On his show "Real Time," Mr. Maher and his panelists began to discuss the recent kidnappings of hundreds of Nigerian girls by the radical Islamist group Boko Haram.
"There's no mention here of connecting this to the religion, which is always what I am seeking to do because I think that's the elephant in the room," Bill Maher said. "And that in the religion at large, women are seen as property, second-class at best, often property."
Mr. Maher went on to argue that liberals who chalk the incidences up to small groups of radical "bad apples" are not standing up for liberal principles, a major part of which is equality for women.
At one point in the segment, Huffington Post President Arianna Huffington argued that it is "dangerous" for people to stereotype all Muslims as terrorists.

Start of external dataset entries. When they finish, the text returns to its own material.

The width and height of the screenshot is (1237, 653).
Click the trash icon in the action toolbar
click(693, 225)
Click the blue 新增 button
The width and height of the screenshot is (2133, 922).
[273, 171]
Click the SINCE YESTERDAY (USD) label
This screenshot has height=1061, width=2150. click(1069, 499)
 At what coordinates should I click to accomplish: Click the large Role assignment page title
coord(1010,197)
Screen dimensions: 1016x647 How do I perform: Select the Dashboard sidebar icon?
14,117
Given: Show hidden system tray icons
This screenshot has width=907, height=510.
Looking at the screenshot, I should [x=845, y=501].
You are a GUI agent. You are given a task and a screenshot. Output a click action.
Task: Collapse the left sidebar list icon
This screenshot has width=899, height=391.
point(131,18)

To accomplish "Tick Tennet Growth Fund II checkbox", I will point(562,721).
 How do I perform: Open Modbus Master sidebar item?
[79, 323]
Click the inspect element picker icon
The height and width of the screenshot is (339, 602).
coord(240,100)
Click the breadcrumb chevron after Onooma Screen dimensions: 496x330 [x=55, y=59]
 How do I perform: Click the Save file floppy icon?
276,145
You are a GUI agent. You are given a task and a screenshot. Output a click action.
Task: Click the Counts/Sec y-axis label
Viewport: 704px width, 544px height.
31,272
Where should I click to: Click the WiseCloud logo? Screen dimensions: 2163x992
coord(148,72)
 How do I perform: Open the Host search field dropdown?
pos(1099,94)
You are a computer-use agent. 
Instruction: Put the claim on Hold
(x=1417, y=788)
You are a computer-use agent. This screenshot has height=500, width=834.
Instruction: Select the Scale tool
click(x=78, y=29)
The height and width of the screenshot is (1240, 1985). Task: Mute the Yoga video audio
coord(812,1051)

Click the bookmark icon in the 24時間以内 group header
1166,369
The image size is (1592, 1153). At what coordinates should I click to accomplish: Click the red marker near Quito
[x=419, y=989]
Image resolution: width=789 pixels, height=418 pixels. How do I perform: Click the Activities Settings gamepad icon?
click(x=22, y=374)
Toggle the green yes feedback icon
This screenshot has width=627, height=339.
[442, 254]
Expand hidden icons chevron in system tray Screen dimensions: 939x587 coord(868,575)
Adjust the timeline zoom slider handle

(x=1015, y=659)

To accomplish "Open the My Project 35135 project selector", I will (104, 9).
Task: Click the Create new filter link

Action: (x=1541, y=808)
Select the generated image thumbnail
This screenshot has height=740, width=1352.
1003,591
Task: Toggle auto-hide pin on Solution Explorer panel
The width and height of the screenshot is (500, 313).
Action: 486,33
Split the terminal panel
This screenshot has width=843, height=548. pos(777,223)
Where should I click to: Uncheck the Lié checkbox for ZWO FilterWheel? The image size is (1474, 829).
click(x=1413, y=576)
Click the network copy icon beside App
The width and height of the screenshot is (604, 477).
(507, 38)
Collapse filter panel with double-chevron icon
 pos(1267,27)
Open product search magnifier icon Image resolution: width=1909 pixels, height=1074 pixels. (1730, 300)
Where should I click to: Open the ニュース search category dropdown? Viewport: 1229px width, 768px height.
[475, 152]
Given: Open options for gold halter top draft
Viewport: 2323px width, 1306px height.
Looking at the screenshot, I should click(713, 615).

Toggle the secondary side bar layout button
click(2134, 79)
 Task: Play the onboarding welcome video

"Where it becomes dangerous is that liberals like yourself do not stand up for liberalism. Liberalism means, one, mostly, equality of women," Mr. Maher responded.
Matt Welch, editor in Chief of Reason.com, said the Boko Haram kidnappers' ties to Islam are being highlighted in the media, but also agreed that the religion "is providing a disproportionate share of radical nut bags killing people."
However, Ms. Huffington and comedian Baratunde Thurston both continued to argue that the religion as a whole should not be condemned because of a few radicals.
Mr. Thurston said Islam does not have a "monopoly" on extremism, but Mr. Maher disagreed.
"Kind of they do," Mr. Maher said. "Not a monopoly, but perspective is important," he continued, "It's like the Titanic hitting the iceberg compared to Whitney Houston dying in her bathtub."
Mr. Thurston pointed out that radical Christians also commit acts of violence, but Mr. Maher again pointed out that the argument must be put in to perspective.
"It this was the 14th century, I would be coming down on the Christians because that's when they were too violent," he said. "Religions and cultures change."
He said one poll suggested that "something like 80 or 90 percent" of Muslims in Egypt agree that death is the appropriate penalty for leaving Islam.
"If 84 percent of Brazilians thought that death was the proper penalty for leaving Catholicism, wouldn't that be a bigger story?" the host asked.